Criticism by Otago University campaigners of analysis by NZIER economists on the effectiveness of a sugar tax is weak, says FGC.
The campaigners called for New Zealand to follow the UK’s lead and introduce a tiered levy on sugar in drinks that sends a ‘price signal’ to consumers. The levy was introduced on April 1.
Katherine Rich says:
“Some theories that work well on a public health chalkboard don’t work in real life or survive disciplined economic analysis.
“The criticism of economic evidence and analysis by economists Sarah Hogan and Peter Wilson of the NZ Institute of Economic Research is weak.
“The Mexico sugar tax is a good example of why such taxes don’t work.
“I’ve seen the most recent soda sales data, and there’s been no ‘price signal’ to affect consumer behaviour.

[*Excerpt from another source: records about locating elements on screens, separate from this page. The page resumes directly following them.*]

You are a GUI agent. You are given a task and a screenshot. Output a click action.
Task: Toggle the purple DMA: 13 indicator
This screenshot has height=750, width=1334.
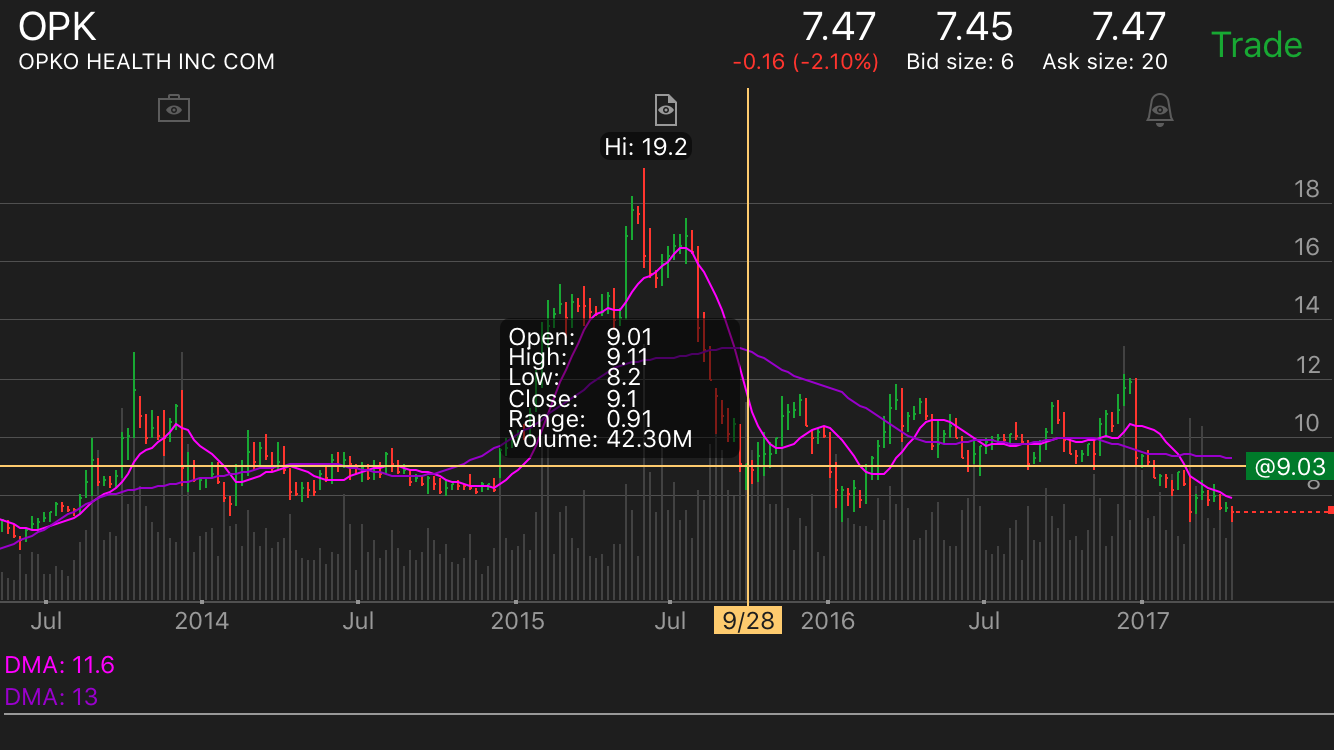coord(52,697)
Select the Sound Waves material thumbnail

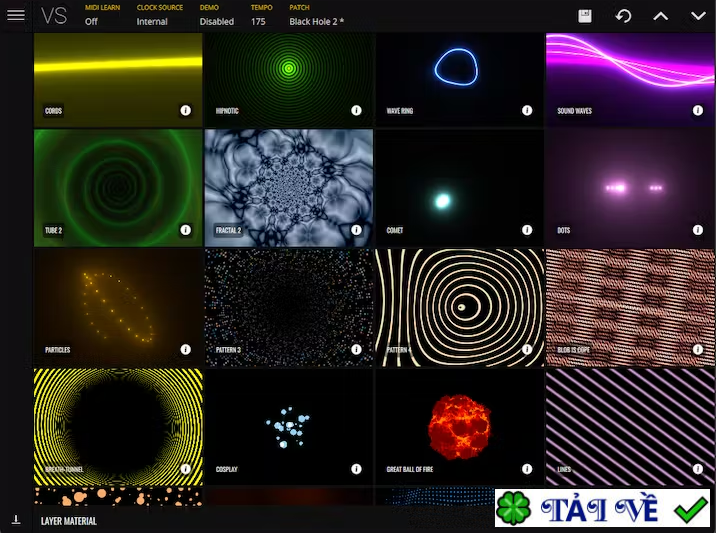tap(630, 80)
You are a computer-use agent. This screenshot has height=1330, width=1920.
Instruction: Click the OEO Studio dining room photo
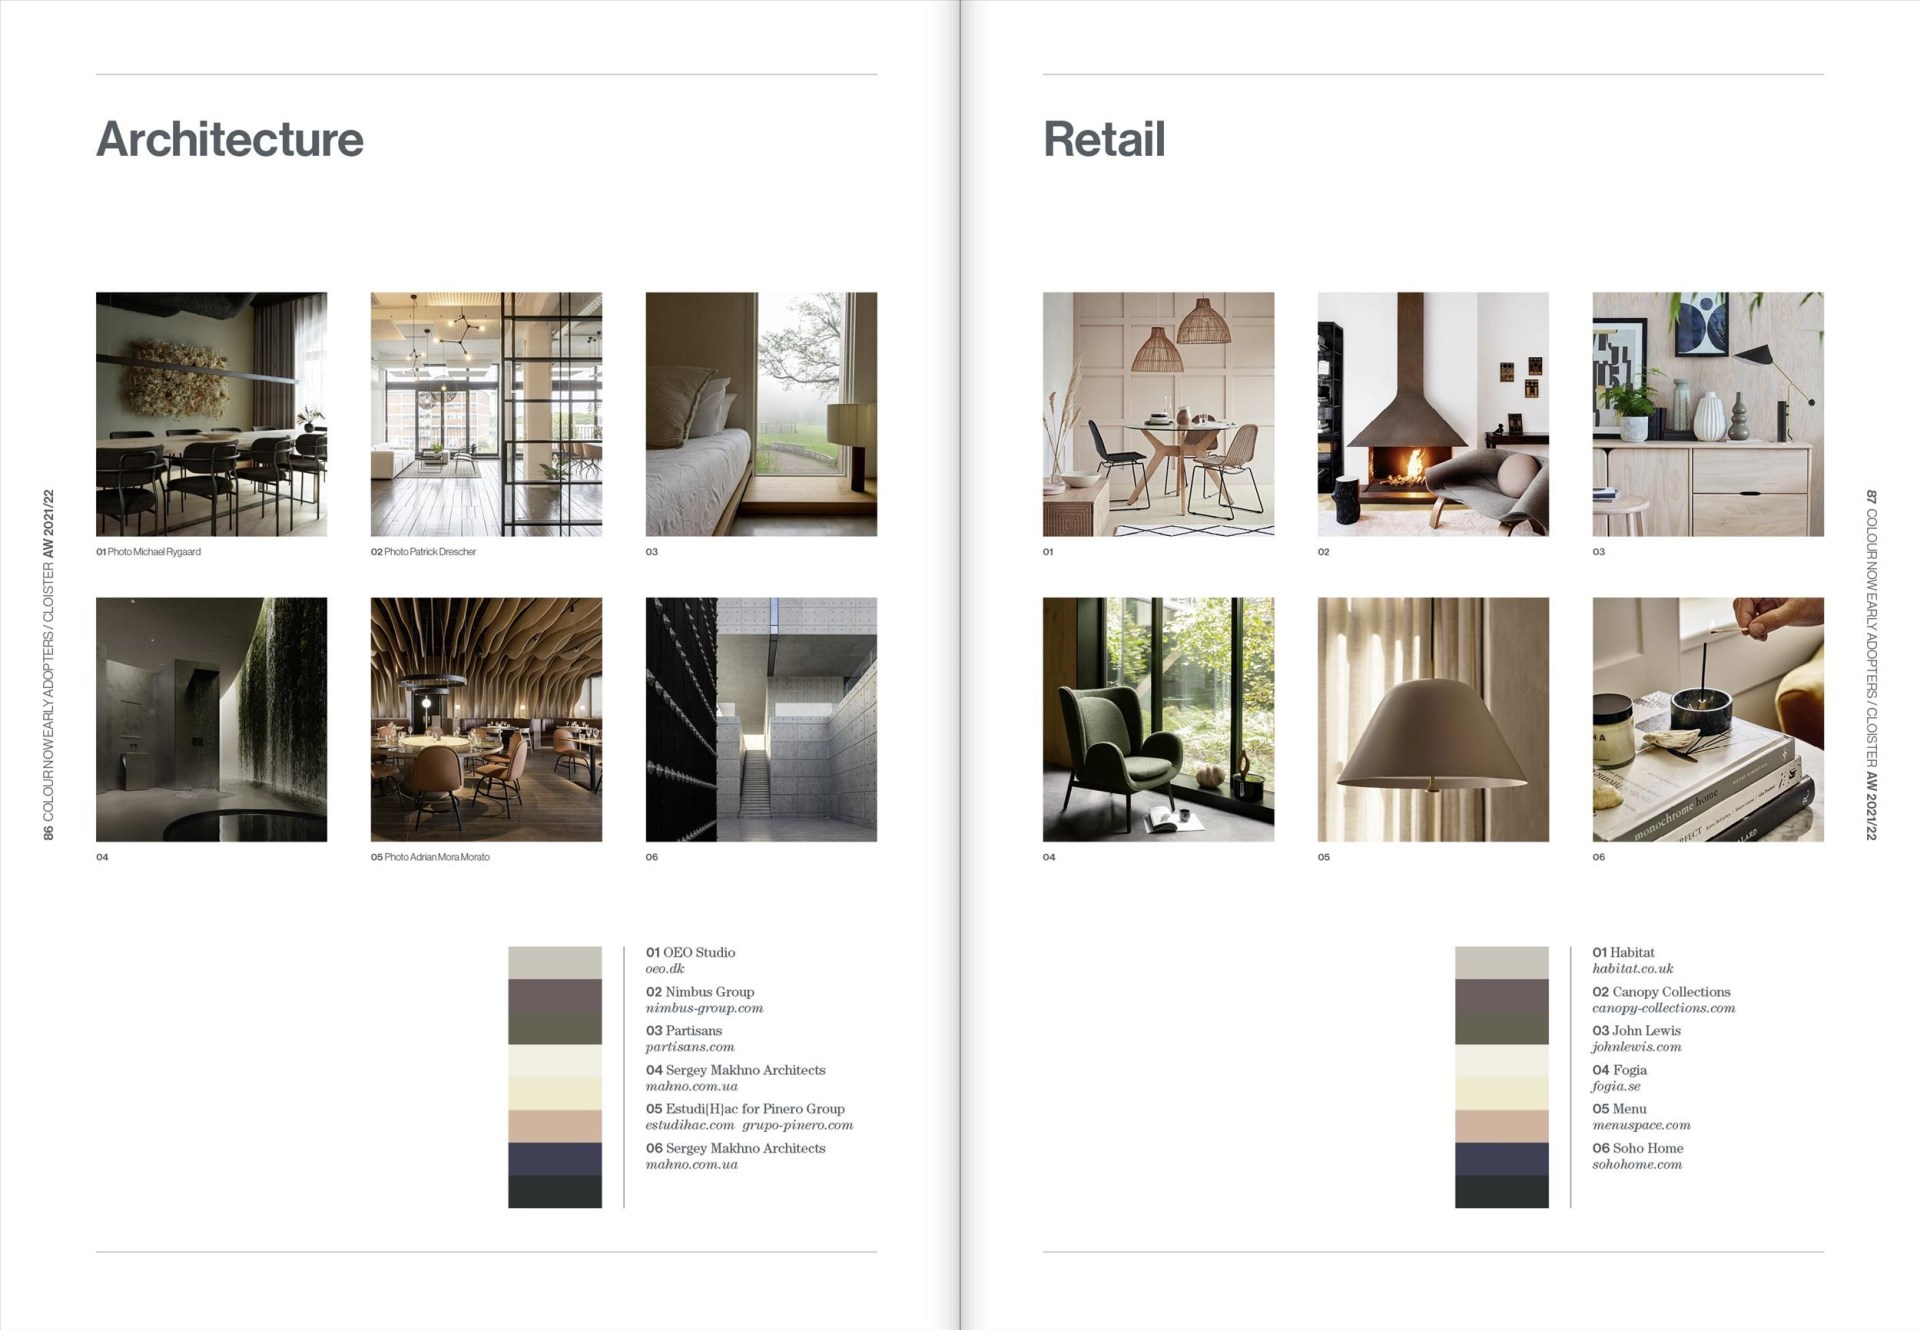click(211, 414)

There was a small drop in year 1, but soda sales returned to pre-tax levels by the end of that year.
“Since then, sales have grown each year. Opposite to the tax’s goal, the average price of sugary soda is now lower than the average price of low/zero sugar soda. After the tax, the sale of low/zero sugar sodas went down. Prices of all drinks went up, even water. Sugar soda sales rose because the tax is now treated like other business costs and is part of the normal price.
“That regressive tax has been a money windfall for the Mexican Government, surpassing all budget expectations. The Government budgeted 13 billion pesos in year 1 and raked-in 23 billion in year 3.
“In New Zealand, companies have reformulated to reduce sugar without a tax.”